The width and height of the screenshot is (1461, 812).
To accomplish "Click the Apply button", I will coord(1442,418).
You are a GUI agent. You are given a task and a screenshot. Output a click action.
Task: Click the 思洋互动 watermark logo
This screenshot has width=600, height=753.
---
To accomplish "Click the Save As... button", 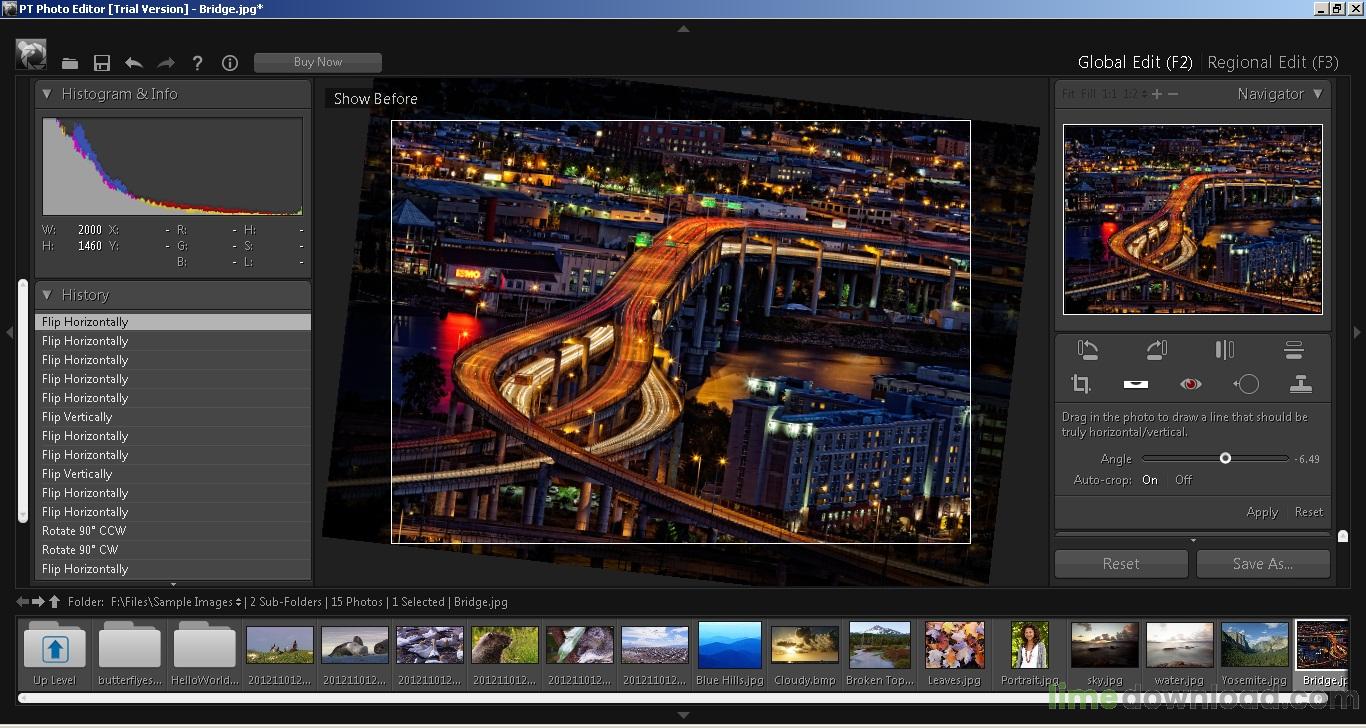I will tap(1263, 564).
==
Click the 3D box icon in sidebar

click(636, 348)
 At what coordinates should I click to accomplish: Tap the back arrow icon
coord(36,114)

**Instruções e requisitos:** Por favor, organize em lista numerada as linhas, começando pela que contém "Click the 3D box icon in sidebar" e seguindo até a que contém "coord(36,114)", com as duas incluídas. Deixe de fora as linhas em branco.

**Solução detalhada:**
1. Click the 3D box icon in sidebar
2. click(636, 348)
3.  At what coordinates should I click to accomplish: Tap the back arrow icon
4. coord(36,114)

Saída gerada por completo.